**Required tasks**
A: According to the abstract on thermal management for RRAM-based computing-in-memory chips, by how much does combining LTCO with a genetic algorithm lower the hotspot temperature?
B: According to the abstract on thermal management for RRAM-based computing-in-memory chips, why do these chips face severe hotspot formation and thermally induced performance degradation?
C: What stages does the abstract on thermal management for RRAM-based computing-in-memory chips name for its targeted strategies?

Thermal analysis and management for RRAM-based computing-in-memory chips
摘要
In recent years, artificial intelligence (AI) has experienced rapid development, and high performance computing (HPC) has raised increasingly higher demands for hardware computational capacity. Resistive random-access memory (RRAM)-based computing-in-memory (CIM) technology is expected to overcome the bottleneck of memory wall and provide HPC solutions. However, CIM chips face critical thermal challenges, including severe hotspot formation and thermally induced performance degradation, due to increasing power density and strong data-space coupling effects. Existing thermal management solutions designed for conventional digital chips are not directly applicable to CIM architectures. In this work, we propose a comprehensive framework for thermal analysis and management tailored to CIM chips. Targeted strategies are developed across the design, pre-operation, and operation stages. During the design stage, it is essential to mitigate thermal-induced accuracy degradation by adopting optimized design strategies. During the pre-operation stage, we propose a latency-thermal co-optimization (LTCO) strategy for static thermal management. By combining LTCO with a genetic algorithm to optimize the neural network mapping scheme, we reduce the hotspot temperature by 6.5°C and the temperature standard deviation by 5.3°C, without increasing the latency. During the operation stage, we develop a dynamic thermal management (DTM) strategy tailored for RRAM-based CIM chips, considering their unique architecture and the coupling between data and space. The evaluation results show that when thermal management is triggered, the combination of LTCO and DTM achieves more than a 10% performance improvement over DTM alone.

**Pixel coordinate grounding data**
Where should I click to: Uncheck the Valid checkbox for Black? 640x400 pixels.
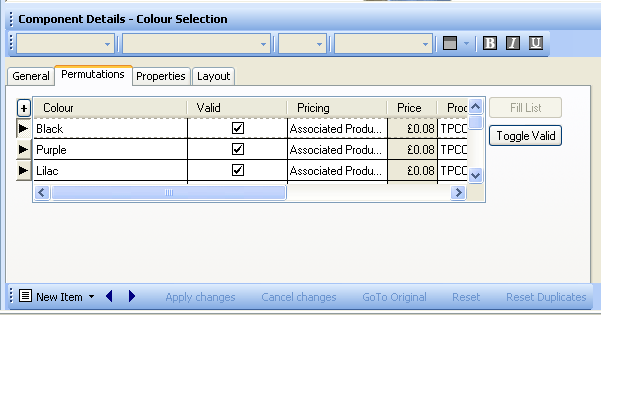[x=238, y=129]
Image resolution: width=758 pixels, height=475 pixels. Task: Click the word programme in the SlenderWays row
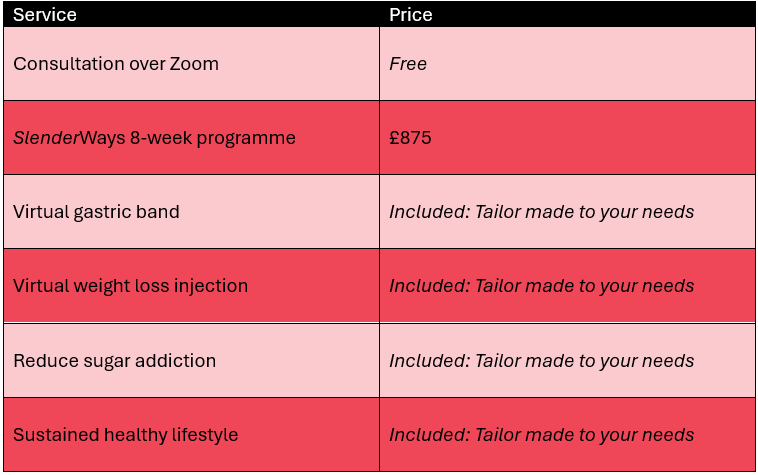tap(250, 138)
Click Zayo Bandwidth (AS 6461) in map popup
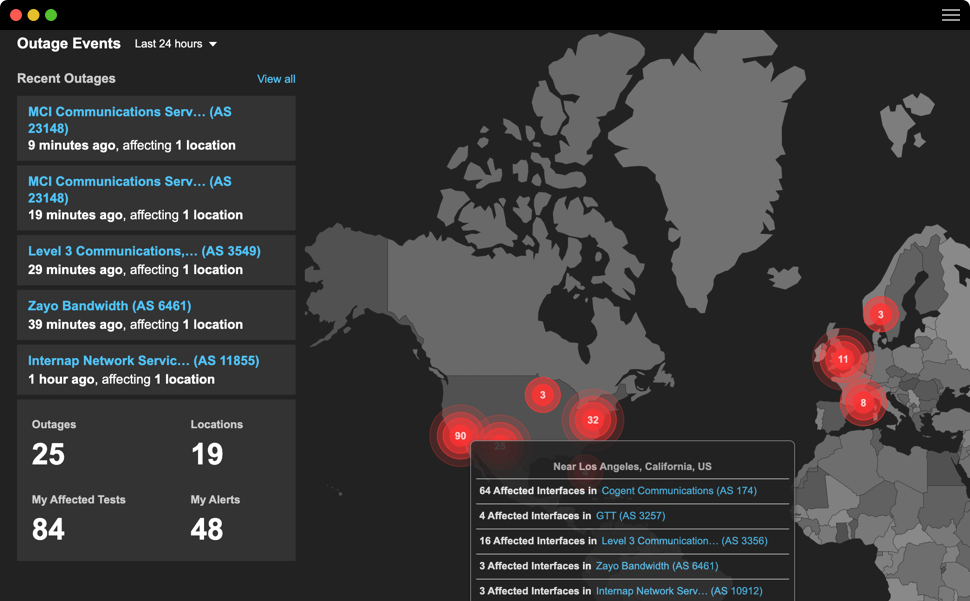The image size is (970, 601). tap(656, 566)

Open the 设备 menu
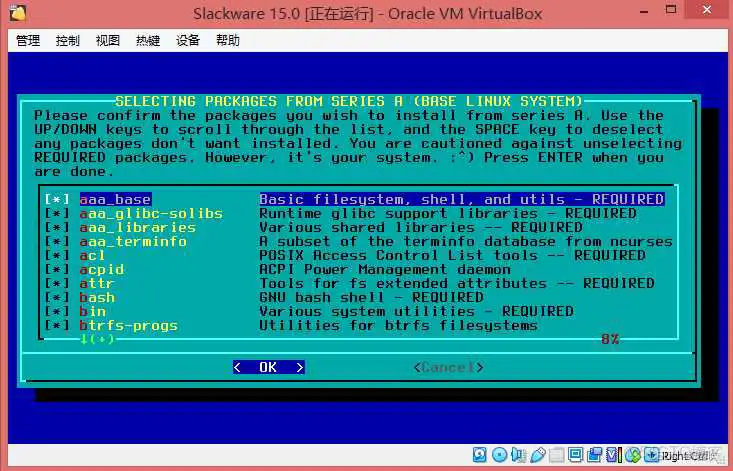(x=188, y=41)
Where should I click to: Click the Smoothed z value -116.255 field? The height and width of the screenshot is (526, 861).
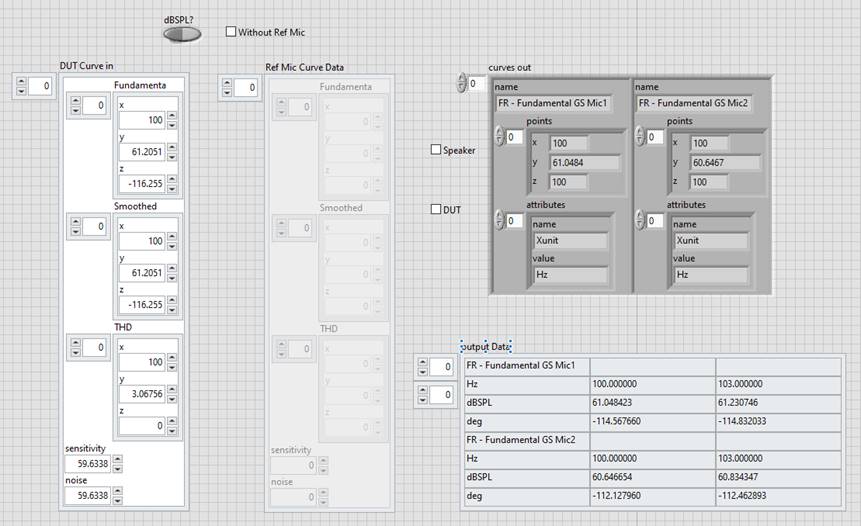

**Completed exercise**
A: By 6.5°C.

B: These thermal problems come from increasing power density and strong data-space coupling effects in the chips.

C: The design stage, the pre-operation stage, and the operation stage.